We see a huge percentage of respondents say that they run it most of the time, 24/7 even whereas about 25% run it sparingly or when their computers are idle.
boinc_often = Counter(get_col('How often do you run BOINC?', data)).items()
repl_dict = {
'A few days of the week' : 'Few days/wk',
'All the time (24/7)' : '24/7',
'Most days of the week' : 'Most days',
'A few hours every week' : '<1day/wk',
"I don't use BOINC" : 'N/A',
"Only when I'm not using the computer" : 'Only Idle'
}
plt.bar([repl_dict.get(a[0], a[0]) for a in boinc_often], [a[1] for a in boinc_often], color=BOINC_BLUE)
plt.title('How often do you run BOINC?')
plt.show()
The one thing that a lot of us want to see with BOINC is that our contribution has a positive impact on the world. So there were a few questions in this census which gathered some basic metrics on it.
Firstly let's talk about enthusiasm in the community. We asked how much impact people think they are having and it seems a little pessimistic according to me. The majority of responses were people thinking they only make a small impact on the world by running BOINC.
Secondly let's talk about contributions to greenhouse gas emissions. We know that BOINC crunching is computationally expensive and computers take up a decent amount of electricity to crunch BOINC tasks, so the community might be concerned over the dominance of particular energy sources of crunchers. We find that most crunchers are unsure or use fossil fuels, but there is a decent amount of crunchers who use renewable sources of electricity. Examining the responses to the 'Other' section, we find a decent amount of people using nuclear power as a source of electricity which is, apart from the process of acquiring the uranium, a relatively clean source of electricity.
By the looks of this, it appears that we have a lot of work to do both on the community side and the emissions side of BOINC.
fig, ax = plt.subplots(1, 2)
fig.set_figwidth(15)
contrib_impact = Counter(get_col('How much impact do you think your BOINC contribution is having?', data))

•••

## Task list
(1) In the BOINC census text, about what share of respondents run BOINC sparingly or only when their computers are idle?
(2) In the BOINC census text, list every short label that the code uses to replace the longer answers on how often people run BOINC.

## Supplied records
•••

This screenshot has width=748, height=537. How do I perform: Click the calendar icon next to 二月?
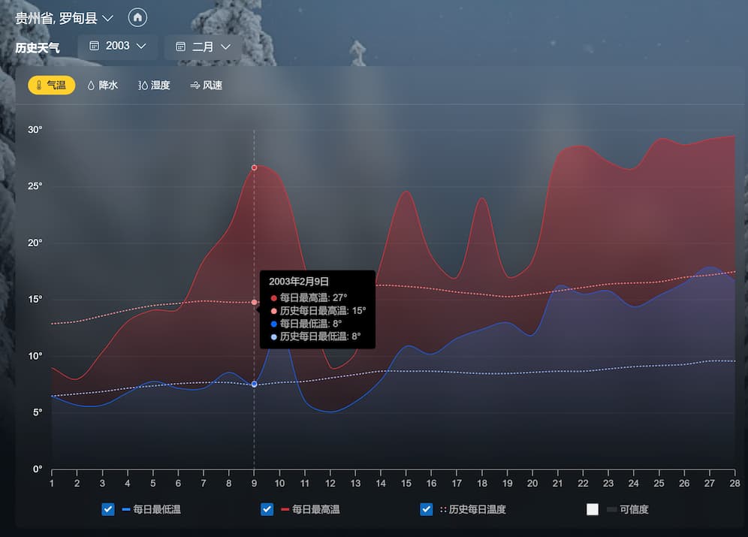(179, 46)
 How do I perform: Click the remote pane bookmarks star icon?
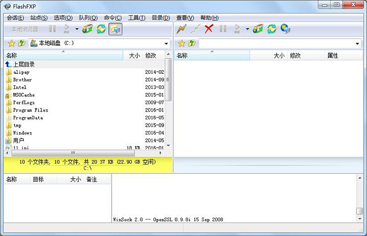(181, 43)
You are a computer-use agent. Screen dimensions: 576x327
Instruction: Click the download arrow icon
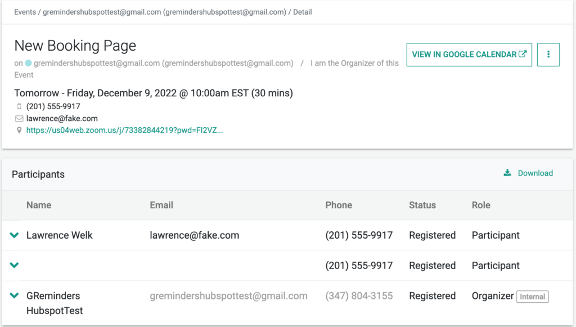tap(507, 173)
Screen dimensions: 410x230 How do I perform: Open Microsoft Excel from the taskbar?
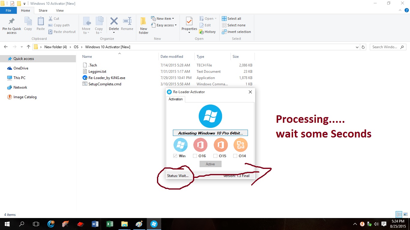[x=110, y=224]
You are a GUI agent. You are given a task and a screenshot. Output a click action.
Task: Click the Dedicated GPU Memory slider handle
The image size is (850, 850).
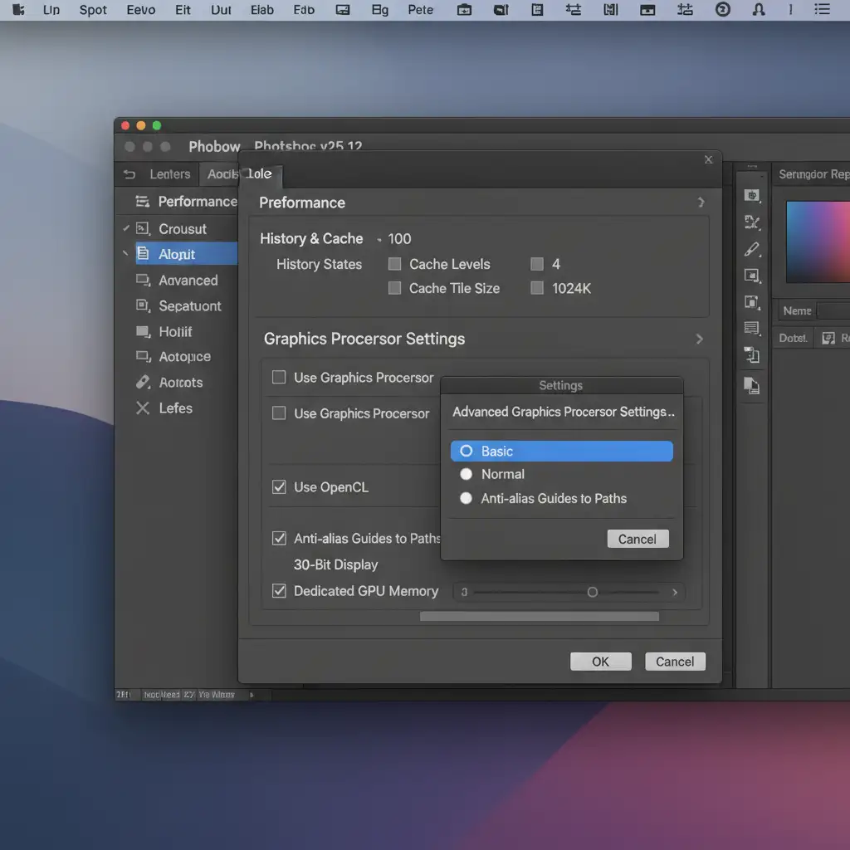pos(592,592)
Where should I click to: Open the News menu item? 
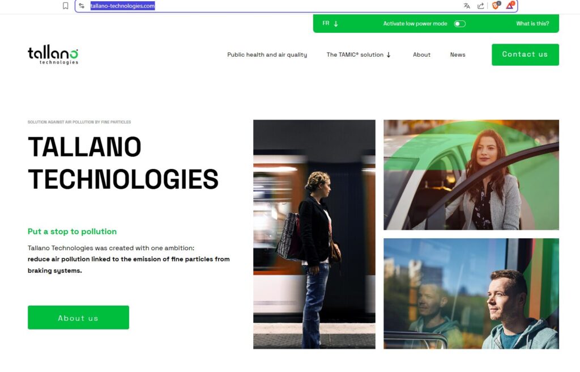458,55
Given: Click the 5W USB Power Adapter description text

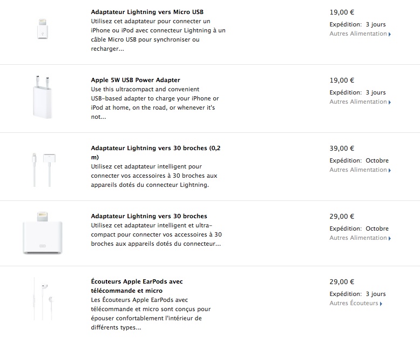Looking at the screenshot, I should [154, 103].

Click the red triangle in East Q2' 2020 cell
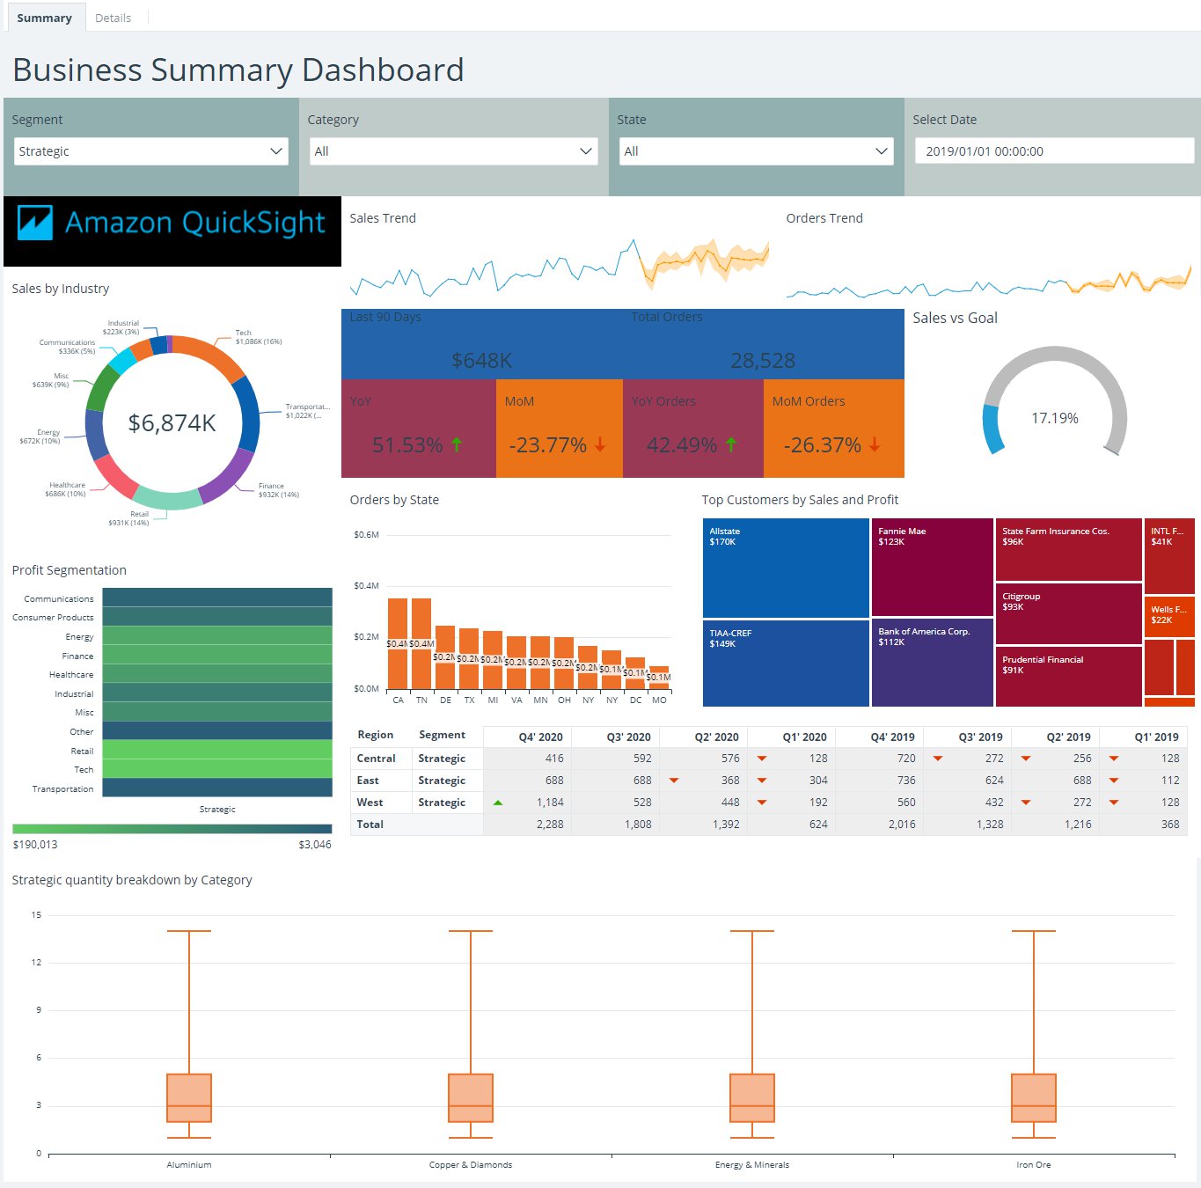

•••

## Answers to the exercise
(1) About 25%

(2) Few days/wk, 24/7, Most days, <1day/wk, N/A, Only Idle